Poi c’è l’editoriale di Osvaldo De Paolini, che si è dimesso dal Messaggero un giorno di giugno in circostanze mai ben chiarite, riappare qui come vicedirettore e detta la linea economica, in particolare in vista della Finanziaria di fine anno: “E’ sconsigliabile che nella ricerca delle coperture si replichi nel solco della tassa sui profitti delle banche, perché se il principio trova giustificazione nella logica per cui ‘ tutti devono contribuire’, le modalità con le quali il provvedimento è stato annunciato non sono d’aiuto al Paese: gli investitori esteri hanno buona memoria, e se li affronti senza le dovute attenzioni il credito accordato potrebbe ridursi, e persino svanire di forte a un nuovo strappo.
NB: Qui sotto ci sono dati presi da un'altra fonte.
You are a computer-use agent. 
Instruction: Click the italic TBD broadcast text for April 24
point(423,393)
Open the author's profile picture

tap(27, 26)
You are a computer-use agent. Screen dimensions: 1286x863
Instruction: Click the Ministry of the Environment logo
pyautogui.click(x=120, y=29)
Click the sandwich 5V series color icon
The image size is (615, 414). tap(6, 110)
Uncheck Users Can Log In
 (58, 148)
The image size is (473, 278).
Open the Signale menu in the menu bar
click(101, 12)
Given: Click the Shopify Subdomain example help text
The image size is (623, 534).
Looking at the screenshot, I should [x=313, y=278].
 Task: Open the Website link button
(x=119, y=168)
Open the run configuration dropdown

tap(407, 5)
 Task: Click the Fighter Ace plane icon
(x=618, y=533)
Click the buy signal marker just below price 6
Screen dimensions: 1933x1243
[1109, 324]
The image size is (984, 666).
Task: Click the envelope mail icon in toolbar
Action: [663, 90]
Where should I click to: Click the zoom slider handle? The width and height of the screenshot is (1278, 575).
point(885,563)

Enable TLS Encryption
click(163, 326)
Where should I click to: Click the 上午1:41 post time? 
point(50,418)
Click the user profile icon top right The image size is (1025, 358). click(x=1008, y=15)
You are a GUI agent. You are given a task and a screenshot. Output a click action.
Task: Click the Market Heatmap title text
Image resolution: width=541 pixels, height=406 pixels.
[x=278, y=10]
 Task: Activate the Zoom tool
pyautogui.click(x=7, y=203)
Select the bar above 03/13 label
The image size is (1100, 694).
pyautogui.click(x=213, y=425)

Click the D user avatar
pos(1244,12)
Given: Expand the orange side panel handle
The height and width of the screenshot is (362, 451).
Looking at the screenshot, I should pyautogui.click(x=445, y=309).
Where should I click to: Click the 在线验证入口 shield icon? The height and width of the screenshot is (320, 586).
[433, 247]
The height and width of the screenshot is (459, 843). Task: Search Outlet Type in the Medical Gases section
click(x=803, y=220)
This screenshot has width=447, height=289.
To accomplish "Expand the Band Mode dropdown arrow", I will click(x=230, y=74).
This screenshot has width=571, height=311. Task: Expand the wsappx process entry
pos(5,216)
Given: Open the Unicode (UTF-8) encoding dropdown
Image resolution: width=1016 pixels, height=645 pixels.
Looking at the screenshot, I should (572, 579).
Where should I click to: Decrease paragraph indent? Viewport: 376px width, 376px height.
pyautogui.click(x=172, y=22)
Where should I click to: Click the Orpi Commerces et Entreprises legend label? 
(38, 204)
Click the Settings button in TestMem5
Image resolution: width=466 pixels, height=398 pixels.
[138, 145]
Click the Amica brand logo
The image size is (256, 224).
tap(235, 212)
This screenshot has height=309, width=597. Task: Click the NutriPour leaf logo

Inoltre, così facendo si scoraggiano banche da tempo impegnate nel sociale, come è il caso di Intesa San Paolo. Per questo, se davvero si vogliono aiutare le piccole e medie imprese gravate da debiti deteriorati, è necessario seguire strade diverse da quelle suggerite da alcune voci della maggioranza: obbligare i fondi detentori a vendere sottocosto i crediti deteriorati, fissandone il prezzo per legge, oltre a cambiare le regole in corsa (sconsigliabile per molti motivi) equivarrebbe ad azzerare il concetto di mercato. Né vale l’idea che per fare cassa in fretta sia necessario svendere parte del patrimonio industriale quotato e non quotato, quando si possono allocare diversamente risorse che da decenni ammorbano il bilancio dello Stato. Persino nel caso di Banca Mps, sebbene l’anomalia del controllore che possiede il controllato vada sciolta quanto prima per evitare indesiderate distorsioni, prima di pensare alla sua valorizzazione vale la pena di attendere che il costoso investimento del Tesoro produca frutti concreti. Ciò, sempre che l’ansia di ‘ritenzione’ manifestata da alcuni esponenti della Lega durante il Forum Ambrosetti non celi altre ambizioni: non ha portato bene l’ultima volta che qualcuno esclamò euforico ‘Allora abbiamo una banca!'”.

Per riportare la situazione sulla terra, diremo soltanto che Il Giornale è passato dal giugno 2021, da 38.957 copie di diffusione giornaliera al giugno 2023 con 31.065 copie. Mentre Libero è passato dalle 21.283 copie del luglio 2021 alle 24.694 del giugno 2023.